%%

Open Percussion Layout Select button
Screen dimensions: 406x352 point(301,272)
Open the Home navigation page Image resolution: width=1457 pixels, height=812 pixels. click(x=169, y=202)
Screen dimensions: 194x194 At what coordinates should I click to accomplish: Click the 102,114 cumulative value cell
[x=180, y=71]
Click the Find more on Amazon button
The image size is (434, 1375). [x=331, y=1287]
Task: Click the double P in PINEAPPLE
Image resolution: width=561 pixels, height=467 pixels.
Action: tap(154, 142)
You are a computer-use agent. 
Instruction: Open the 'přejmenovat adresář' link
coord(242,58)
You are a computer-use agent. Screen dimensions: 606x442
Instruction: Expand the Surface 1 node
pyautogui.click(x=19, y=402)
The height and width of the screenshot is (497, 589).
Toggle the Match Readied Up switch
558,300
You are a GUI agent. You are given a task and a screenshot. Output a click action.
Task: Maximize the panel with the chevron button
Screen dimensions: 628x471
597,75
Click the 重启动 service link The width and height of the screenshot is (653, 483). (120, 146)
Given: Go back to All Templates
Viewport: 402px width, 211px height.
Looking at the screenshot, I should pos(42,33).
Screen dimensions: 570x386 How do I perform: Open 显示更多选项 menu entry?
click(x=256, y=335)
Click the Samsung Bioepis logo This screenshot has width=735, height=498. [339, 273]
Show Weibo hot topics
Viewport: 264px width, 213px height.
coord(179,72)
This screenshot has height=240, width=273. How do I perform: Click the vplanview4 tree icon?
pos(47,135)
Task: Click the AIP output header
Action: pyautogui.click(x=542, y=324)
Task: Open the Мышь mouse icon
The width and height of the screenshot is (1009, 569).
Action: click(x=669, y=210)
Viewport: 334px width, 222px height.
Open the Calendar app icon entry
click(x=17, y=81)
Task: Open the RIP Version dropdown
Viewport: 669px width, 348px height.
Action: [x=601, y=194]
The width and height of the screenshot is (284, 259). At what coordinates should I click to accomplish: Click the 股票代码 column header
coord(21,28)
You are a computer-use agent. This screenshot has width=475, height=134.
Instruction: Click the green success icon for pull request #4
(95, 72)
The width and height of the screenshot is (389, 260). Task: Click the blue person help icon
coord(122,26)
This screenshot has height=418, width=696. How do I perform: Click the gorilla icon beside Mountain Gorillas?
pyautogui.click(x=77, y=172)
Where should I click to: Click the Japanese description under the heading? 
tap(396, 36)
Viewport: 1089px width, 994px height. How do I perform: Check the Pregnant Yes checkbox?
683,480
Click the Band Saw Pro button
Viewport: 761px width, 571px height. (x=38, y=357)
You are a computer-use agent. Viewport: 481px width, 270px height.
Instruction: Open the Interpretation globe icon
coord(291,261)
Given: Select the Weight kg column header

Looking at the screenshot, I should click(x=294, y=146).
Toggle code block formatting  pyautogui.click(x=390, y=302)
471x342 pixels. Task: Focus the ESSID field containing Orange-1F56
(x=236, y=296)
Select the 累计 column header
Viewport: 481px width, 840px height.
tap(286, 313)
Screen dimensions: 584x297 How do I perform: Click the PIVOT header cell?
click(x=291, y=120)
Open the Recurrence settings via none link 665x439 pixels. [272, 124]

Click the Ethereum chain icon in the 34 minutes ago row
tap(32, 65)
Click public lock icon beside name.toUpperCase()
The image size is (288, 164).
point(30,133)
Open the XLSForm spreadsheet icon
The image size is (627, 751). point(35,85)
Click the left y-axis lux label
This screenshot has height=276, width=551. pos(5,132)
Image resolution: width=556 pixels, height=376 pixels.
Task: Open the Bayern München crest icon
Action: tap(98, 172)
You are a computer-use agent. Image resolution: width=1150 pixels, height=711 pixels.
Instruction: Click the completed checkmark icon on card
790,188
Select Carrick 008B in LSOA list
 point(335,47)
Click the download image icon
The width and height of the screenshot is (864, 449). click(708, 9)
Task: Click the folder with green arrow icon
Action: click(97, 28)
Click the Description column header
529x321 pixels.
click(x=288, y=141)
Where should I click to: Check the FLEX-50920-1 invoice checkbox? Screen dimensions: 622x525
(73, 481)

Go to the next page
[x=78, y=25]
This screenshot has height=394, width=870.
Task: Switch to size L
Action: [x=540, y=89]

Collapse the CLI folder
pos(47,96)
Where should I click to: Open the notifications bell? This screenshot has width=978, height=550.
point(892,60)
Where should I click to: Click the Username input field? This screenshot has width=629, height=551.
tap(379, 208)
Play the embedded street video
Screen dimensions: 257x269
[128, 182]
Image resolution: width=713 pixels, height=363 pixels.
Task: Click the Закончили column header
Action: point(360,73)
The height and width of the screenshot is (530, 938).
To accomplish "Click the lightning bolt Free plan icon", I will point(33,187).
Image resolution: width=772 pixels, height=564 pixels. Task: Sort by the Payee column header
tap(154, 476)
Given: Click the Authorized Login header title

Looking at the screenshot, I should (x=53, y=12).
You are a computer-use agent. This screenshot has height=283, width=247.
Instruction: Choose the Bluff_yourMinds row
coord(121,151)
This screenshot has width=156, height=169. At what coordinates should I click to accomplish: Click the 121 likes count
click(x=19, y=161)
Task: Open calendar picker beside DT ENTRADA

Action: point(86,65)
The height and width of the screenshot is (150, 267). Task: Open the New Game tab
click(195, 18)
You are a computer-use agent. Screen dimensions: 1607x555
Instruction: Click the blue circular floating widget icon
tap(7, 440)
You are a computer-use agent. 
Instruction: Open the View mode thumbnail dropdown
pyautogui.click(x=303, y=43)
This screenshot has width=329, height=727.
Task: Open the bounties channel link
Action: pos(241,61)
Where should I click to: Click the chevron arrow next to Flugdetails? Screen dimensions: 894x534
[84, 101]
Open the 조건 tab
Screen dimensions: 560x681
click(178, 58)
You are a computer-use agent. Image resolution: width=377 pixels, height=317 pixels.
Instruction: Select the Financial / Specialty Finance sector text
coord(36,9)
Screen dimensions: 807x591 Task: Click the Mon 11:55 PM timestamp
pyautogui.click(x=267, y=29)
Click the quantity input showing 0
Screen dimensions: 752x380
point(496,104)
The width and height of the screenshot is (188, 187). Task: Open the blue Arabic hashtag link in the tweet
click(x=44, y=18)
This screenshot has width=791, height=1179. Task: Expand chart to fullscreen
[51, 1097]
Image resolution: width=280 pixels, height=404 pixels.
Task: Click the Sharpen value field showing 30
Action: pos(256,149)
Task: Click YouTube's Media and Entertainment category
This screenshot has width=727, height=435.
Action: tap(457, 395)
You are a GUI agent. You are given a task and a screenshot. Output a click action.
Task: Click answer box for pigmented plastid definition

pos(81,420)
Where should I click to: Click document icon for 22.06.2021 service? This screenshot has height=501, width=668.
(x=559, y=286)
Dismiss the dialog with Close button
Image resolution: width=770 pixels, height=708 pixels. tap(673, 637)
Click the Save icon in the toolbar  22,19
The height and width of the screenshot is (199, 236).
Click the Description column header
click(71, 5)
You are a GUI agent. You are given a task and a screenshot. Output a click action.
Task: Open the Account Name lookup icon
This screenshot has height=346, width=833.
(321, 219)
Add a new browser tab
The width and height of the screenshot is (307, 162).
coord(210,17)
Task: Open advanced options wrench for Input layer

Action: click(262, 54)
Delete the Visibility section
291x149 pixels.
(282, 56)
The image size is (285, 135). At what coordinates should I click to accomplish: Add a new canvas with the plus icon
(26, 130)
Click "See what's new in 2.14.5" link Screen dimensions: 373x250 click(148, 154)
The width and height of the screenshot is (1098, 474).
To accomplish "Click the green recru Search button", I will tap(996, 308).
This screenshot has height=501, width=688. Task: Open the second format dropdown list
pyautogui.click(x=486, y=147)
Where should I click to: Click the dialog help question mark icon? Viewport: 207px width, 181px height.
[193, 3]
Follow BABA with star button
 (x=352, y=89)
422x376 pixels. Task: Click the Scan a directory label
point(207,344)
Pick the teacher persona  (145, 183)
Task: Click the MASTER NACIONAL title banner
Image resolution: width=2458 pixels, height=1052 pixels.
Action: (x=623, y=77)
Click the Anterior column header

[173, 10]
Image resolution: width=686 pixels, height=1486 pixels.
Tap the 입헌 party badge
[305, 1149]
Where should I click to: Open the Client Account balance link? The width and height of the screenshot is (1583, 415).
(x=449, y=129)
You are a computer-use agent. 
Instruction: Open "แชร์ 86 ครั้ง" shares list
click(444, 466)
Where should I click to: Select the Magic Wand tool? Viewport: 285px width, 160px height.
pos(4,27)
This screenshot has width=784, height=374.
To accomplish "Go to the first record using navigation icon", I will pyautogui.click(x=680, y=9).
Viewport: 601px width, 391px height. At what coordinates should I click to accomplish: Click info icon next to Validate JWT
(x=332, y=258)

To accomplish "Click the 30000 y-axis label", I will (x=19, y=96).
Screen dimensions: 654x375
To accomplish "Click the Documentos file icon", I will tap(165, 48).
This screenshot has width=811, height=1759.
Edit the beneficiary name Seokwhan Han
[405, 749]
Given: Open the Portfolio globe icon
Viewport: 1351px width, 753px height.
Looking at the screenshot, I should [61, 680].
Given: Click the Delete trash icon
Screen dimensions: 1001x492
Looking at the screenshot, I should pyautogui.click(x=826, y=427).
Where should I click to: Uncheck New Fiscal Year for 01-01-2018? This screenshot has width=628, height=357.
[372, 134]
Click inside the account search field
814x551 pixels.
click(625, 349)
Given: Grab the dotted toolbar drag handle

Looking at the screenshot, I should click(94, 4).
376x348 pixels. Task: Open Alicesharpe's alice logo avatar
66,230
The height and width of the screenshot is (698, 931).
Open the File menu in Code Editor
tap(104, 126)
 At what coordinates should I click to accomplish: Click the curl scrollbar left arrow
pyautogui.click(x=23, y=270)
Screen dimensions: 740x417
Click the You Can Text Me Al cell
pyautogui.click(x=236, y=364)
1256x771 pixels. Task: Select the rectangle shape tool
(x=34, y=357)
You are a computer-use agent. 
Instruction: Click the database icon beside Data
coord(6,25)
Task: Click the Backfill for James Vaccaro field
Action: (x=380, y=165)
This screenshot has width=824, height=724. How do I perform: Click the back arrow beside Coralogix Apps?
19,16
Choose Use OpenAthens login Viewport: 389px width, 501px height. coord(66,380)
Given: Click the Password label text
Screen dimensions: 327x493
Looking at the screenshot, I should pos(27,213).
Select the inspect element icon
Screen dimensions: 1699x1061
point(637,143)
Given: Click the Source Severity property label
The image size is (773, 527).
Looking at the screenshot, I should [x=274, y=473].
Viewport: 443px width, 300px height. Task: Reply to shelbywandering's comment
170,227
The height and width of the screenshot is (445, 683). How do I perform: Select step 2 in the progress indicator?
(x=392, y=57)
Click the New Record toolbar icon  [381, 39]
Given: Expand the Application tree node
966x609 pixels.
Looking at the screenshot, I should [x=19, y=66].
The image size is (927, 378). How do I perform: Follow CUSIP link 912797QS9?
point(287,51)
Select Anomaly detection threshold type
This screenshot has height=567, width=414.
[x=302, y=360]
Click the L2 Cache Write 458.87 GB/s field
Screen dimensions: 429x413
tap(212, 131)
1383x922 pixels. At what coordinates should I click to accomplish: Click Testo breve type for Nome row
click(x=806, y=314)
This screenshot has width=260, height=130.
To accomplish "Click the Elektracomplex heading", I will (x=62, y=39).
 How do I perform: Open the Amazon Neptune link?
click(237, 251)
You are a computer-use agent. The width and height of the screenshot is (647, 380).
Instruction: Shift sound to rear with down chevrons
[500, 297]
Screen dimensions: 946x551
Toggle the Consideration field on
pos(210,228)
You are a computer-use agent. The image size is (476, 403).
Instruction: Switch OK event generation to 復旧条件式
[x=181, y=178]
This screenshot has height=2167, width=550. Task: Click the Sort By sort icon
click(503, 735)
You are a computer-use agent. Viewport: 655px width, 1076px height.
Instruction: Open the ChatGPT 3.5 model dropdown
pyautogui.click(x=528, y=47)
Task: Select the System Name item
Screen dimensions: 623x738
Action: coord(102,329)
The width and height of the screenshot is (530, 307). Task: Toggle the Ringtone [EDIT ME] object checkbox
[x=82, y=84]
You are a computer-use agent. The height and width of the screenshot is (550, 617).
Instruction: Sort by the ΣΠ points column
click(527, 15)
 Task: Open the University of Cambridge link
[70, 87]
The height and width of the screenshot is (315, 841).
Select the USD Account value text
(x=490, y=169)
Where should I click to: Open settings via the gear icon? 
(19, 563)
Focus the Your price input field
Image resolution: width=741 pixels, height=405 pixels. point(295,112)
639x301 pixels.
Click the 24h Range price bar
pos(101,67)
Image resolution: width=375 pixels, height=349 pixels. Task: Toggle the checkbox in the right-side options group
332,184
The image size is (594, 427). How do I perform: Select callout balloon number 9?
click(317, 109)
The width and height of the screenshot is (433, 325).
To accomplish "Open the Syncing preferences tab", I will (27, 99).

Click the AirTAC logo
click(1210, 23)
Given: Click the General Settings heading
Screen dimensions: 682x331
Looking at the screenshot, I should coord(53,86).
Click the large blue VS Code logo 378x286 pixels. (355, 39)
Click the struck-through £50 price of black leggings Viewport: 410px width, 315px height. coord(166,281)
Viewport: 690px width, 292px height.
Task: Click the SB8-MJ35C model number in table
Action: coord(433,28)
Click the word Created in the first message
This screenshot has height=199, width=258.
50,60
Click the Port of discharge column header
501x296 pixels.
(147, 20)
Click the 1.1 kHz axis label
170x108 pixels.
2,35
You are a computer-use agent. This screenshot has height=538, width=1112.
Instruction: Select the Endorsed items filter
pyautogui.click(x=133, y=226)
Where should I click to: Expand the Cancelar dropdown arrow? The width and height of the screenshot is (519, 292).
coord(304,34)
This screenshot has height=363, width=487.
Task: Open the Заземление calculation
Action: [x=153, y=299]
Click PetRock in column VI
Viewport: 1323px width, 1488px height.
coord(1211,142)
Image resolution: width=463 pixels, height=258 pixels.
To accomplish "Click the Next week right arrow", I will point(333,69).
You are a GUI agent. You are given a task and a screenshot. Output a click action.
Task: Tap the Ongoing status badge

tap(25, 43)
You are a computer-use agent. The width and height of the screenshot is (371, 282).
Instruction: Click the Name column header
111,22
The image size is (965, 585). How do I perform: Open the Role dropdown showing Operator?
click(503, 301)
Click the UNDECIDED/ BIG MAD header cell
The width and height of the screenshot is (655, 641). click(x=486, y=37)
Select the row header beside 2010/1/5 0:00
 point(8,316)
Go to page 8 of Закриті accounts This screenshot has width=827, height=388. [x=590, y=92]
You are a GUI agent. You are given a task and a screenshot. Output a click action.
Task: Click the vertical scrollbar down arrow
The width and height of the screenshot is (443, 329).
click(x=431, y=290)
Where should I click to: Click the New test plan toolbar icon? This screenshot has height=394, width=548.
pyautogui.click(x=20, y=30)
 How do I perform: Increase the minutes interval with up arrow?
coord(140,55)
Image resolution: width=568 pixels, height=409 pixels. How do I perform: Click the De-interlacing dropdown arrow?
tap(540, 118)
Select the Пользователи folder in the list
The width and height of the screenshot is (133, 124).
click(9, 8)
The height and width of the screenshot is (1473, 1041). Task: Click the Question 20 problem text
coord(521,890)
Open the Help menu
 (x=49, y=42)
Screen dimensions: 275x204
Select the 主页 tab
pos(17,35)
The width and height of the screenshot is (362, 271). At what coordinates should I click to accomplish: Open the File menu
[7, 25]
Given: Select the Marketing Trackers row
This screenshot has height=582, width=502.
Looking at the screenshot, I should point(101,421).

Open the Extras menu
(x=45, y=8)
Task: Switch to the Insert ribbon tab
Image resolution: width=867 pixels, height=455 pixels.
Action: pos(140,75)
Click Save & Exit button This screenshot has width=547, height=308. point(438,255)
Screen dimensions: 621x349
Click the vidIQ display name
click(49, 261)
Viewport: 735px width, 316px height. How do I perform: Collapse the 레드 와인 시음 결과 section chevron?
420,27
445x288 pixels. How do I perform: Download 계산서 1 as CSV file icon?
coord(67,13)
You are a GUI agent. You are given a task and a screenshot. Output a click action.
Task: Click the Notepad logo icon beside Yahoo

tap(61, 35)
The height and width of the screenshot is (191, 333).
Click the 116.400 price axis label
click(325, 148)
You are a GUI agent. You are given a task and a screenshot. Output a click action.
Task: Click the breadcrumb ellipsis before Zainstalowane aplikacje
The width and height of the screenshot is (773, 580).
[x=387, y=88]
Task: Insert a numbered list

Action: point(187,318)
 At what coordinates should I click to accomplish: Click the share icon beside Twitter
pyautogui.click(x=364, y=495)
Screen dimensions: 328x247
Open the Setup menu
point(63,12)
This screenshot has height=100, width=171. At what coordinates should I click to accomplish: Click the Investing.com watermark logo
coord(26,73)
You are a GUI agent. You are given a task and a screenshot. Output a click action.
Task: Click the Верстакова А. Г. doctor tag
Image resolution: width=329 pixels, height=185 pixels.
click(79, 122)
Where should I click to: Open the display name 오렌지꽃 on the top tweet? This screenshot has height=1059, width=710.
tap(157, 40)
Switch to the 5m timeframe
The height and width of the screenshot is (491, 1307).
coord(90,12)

%%

# TRY IT:
Provide the number of lines above that include the string "Delete", with no other words.

# WRITTEN SOLUTION:
2